도 18 A-C. 오프탈메이트(Ophthalmate)는 탈진된 T 세포의 산화 스트레스에 대한 바이오마커이며 N-아세틸시스테인에 의해 역전된다. 단리된 CD3+ T 세포는 N-아세틸시스테인 (10mM)의 존재 또는 부재하에서 본원에 기재된 바와 같이 급성 또는 만성적으로 자극하였다. 8일 후, LC-MS에 의해 세포들에서 세포내 오프탈메이트 수준을 분석하였다. 도 18A의 개략도는 글루타티온이 고갈되고 정상적으로 글루타티온을 합성하는 효소들이 억제되는(de-repressed) 경우, 어떻게 이들 효소들에 의해 오프탈메이트가 생성되지를 보여준다. 오프탈메이트 수준은 만성적으로 자극된 T-세포에서 더 높았으며 (도 18B) N-아세틸시스테인의 투여에 의해 역전되었다 (도 18C).

본 발명의 주요 구현예들은 본 특허 출원의 "발명의 요약", "도면의 간단한 설명", "도면", "실시예" 및 "청구범위" 항목에 설명되어 있다. 이 발명의 설명 항목은 본 발명과 관련된 특정 추가 정의 및 설명을 제공하며, 본 특허 출원의 다른 모든 항목들과 함께 읽도록 의도된다.

본 명세서 및 첨부된 청구범위에서 사용된 바와 같이, 문맥상 달리 명백하게 지시되지 않는 한, 단수형 "a", "an", 및 "the"는 복수의 대상을 포함한다 용어 "a"(또는 "an"), 뿐만 아니라 용어 "하나 이상" 및 "적어도 하나"는 상호교환적으로 사용될 수 있다.
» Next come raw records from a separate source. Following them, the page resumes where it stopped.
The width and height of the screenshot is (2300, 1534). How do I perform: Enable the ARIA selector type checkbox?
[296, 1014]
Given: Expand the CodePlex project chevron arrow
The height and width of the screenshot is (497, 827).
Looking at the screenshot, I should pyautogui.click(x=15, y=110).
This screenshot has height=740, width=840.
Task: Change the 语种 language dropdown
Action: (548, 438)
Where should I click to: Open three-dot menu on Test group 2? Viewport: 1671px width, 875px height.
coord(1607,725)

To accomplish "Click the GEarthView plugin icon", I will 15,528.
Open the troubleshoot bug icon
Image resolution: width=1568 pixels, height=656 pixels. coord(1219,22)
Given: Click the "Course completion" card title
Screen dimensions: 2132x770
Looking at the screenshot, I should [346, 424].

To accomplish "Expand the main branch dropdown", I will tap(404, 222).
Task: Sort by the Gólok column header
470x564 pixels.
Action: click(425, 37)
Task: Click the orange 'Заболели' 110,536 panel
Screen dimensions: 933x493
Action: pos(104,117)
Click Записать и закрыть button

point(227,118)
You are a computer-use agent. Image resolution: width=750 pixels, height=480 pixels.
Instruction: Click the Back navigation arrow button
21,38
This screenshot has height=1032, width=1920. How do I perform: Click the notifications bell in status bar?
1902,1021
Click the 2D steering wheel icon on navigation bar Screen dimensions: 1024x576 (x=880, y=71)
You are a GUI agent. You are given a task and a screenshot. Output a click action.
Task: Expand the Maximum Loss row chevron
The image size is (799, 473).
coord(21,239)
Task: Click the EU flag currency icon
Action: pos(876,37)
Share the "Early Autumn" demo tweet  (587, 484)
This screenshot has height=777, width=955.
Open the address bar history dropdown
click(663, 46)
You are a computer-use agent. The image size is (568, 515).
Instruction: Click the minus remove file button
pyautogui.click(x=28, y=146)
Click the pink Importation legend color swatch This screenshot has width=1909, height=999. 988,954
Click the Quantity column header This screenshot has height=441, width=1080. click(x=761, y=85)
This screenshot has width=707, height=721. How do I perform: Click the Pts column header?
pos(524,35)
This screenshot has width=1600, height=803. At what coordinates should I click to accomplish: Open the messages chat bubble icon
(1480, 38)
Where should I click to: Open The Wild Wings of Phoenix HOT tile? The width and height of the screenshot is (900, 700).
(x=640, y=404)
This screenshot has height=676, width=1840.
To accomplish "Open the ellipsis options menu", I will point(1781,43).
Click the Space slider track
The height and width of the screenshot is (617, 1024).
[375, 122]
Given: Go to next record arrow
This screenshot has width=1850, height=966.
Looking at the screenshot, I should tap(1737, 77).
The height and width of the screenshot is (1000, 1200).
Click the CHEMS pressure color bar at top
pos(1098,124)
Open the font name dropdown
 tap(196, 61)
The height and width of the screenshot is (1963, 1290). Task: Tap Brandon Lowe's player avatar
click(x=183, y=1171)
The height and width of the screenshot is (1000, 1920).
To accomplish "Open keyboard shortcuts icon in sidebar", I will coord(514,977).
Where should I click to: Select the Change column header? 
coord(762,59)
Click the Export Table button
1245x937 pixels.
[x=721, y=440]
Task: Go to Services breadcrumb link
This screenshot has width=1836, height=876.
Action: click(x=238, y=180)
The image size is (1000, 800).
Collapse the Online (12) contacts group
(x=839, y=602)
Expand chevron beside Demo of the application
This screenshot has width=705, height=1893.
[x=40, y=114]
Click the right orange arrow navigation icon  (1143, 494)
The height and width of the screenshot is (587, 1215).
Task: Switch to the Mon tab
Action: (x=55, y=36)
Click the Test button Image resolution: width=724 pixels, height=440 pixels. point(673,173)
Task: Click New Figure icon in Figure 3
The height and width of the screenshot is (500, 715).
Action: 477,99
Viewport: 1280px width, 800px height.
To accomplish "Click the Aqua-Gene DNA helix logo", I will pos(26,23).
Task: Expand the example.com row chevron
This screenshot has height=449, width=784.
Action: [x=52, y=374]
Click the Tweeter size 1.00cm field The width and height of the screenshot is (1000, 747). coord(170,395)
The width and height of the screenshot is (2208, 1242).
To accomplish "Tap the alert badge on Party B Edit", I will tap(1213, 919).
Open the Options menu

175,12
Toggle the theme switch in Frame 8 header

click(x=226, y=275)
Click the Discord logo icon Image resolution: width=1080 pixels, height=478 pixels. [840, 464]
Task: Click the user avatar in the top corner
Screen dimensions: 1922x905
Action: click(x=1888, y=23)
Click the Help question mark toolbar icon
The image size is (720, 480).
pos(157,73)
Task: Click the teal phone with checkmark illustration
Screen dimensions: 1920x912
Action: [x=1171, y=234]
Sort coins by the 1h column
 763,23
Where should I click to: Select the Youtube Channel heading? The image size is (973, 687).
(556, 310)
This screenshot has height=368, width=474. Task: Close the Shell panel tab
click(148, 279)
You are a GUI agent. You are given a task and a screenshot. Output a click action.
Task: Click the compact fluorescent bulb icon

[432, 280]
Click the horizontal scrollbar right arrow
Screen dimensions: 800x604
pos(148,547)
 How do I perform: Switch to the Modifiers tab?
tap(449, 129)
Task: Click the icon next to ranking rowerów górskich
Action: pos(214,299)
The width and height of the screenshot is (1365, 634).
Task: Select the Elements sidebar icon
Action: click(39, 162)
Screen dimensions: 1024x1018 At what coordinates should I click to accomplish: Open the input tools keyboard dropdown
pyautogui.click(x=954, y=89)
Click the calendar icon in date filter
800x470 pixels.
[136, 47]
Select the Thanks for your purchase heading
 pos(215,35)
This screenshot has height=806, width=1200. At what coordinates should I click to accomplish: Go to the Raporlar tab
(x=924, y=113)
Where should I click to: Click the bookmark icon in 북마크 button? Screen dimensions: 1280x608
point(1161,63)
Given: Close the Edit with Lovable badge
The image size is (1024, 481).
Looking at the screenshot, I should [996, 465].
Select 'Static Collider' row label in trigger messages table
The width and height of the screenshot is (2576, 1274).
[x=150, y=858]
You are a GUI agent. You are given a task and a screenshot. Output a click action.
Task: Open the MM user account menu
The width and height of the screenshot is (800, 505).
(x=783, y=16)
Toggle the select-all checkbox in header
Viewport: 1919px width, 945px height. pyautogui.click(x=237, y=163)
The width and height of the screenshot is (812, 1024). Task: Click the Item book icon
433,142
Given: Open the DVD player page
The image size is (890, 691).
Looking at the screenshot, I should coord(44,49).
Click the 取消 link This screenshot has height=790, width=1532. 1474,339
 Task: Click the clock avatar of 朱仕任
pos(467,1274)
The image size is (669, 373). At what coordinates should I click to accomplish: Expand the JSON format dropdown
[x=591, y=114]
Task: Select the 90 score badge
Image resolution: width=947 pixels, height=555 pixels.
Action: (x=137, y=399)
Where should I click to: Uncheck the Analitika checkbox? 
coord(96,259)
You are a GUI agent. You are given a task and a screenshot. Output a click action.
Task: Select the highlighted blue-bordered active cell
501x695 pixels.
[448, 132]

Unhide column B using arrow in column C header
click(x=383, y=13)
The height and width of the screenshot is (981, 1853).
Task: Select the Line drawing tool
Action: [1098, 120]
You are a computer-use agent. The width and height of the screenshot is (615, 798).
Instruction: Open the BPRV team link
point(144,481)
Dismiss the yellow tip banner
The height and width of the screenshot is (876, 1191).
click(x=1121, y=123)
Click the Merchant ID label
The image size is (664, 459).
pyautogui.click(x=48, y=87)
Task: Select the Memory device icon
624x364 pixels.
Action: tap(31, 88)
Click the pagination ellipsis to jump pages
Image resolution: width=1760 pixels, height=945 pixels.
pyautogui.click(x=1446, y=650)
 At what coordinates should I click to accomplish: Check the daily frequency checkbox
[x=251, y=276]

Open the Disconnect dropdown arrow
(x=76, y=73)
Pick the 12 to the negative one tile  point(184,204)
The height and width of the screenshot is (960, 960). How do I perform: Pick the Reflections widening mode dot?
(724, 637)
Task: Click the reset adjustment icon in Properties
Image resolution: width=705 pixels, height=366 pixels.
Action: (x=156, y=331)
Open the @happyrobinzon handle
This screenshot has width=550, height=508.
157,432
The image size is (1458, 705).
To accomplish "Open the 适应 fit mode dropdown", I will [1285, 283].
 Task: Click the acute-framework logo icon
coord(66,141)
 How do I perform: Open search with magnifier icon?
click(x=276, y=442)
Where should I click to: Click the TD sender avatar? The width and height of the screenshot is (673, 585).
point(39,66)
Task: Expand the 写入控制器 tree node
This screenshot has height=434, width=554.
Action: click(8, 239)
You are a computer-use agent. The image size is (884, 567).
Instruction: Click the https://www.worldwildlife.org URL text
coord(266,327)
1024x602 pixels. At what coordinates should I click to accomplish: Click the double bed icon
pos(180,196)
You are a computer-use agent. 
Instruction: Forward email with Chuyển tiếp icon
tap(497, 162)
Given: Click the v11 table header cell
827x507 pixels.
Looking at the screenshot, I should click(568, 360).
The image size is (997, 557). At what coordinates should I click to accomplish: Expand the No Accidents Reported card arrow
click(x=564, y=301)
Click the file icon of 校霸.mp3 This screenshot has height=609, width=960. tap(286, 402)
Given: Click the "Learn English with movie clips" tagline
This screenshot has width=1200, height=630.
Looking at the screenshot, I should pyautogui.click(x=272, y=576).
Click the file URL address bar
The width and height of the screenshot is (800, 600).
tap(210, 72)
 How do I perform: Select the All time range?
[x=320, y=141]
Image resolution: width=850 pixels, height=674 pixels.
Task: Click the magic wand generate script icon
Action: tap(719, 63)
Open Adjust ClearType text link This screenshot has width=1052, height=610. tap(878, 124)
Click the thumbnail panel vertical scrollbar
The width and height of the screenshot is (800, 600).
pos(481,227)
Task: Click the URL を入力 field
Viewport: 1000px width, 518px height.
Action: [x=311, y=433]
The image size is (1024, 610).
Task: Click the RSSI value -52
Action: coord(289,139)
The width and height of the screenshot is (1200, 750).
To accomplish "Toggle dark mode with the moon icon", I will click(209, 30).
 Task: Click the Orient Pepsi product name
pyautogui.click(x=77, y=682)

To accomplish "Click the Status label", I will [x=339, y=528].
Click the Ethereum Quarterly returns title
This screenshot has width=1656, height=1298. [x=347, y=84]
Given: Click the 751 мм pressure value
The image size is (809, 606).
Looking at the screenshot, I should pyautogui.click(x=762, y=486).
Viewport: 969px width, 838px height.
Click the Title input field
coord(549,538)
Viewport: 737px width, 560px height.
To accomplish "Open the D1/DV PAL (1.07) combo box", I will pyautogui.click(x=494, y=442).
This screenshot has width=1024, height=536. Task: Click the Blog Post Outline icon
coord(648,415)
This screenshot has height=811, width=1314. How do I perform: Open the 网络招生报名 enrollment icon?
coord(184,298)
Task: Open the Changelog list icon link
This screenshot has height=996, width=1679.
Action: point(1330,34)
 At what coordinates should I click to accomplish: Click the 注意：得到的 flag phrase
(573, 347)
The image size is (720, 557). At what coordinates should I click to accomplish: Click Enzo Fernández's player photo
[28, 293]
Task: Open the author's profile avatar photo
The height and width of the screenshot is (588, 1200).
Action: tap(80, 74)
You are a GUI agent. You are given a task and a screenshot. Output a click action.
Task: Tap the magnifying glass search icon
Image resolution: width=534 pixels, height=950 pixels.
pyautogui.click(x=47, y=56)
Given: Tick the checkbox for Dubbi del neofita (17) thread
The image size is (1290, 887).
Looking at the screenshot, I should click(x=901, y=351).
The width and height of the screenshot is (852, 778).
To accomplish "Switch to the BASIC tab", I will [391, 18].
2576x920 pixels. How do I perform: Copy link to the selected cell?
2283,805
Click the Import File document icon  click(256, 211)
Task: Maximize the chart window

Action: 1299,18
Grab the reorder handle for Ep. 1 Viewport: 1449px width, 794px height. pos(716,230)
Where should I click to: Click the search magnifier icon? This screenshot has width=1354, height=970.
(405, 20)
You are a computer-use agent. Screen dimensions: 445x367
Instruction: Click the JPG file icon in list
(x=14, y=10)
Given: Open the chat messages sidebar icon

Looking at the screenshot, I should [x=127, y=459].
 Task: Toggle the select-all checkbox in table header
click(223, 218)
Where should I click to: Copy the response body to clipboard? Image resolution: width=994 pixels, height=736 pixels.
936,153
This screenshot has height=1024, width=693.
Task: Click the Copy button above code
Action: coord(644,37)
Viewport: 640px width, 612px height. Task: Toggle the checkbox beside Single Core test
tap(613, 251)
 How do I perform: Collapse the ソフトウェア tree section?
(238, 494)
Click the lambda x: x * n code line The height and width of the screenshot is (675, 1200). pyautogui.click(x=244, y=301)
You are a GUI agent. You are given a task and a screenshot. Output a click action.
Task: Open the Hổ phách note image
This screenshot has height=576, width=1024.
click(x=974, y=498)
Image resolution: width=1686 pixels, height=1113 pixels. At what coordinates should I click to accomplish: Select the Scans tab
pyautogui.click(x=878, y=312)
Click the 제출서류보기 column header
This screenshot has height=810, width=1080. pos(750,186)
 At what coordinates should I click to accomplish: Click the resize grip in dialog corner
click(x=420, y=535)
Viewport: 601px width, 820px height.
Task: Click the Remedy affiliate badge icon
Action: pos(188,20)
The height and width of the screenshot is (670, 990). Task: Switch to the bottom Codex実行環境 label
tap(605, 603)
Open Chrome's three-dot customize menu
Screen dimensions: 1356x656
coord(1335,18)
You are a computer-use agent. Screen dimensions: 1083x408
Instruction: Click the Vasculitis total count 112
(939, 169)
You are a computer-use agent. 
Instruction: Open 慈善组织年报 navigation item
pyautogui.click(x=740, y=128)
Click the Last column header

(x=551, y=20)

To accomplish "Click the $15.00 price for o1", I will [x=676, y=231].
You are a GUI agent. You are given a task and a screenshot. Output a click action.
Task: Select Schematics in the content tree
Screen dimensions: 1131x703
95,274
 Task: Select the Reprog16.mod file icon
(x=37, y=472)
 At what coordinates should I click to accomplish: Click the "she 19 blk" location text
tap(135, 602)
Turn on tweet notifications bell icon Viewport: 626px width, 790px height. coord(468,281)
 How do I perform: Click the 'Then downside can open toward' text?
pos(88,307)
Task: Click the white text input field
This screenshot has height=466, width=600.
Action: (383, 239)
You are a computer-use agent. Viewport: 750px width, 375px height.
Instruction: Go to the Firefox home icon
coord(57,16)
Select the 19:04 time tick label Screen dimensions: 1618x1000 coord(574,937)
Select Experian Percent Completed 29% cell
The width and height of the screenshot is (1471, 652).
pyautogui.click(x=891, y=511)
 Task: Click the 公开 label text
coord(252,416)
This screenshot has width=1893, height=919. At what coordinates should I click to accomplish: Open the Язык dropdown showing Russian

또한, "및/또는"은 각각의 2개의 특정된 성질 또는 성분의 다른 하나와 함께 또는 다른 하나 없이 특정한 기재로서 취해지는 것이다. 따라서, "A 및/또는 B"와 같은 구에서 사용되는 바와 같은 용어 "및/또는"은 A 및 B, A 또는 B, A(단독), 및 B(단독)을 포함하는 것이 의도된다. 마찬가지로, "A, B, 및/또는 C"와 같은 구에서 사용되는 바와 같은 용어 "및/또는"은 A, B, 및 C; A, B, 또는 C; A 또는 B; A 또는 C; B 또는 C; A 및 B; A 및 C; B 및 C; A(단독); B(단독); 및 C(단독)를 포함하는 것이 의도된다.

단위, 접두사, 및 부호는 이의 국제단위계(Systeme International de Unites)(SI) 허용 형태로 기재된다. 본원에 제공되는 수적 범위는 범위를 정의하는 수를 포함한다.

본원에 사용된 용어 "약" 및 "대략"은 수치와 관련하여 사용될 때 명시된 값의 + 또는 -20% 이내를 의미한다.

본원에서 사용된 약어 "APC"는 항원 제시 세포(Antigen Presenting Cell)를 말한다.

본원에 사용된 약어 "IL-2"또는 "IL2"는 인터루킨 2(interleukin 2)를 말한다.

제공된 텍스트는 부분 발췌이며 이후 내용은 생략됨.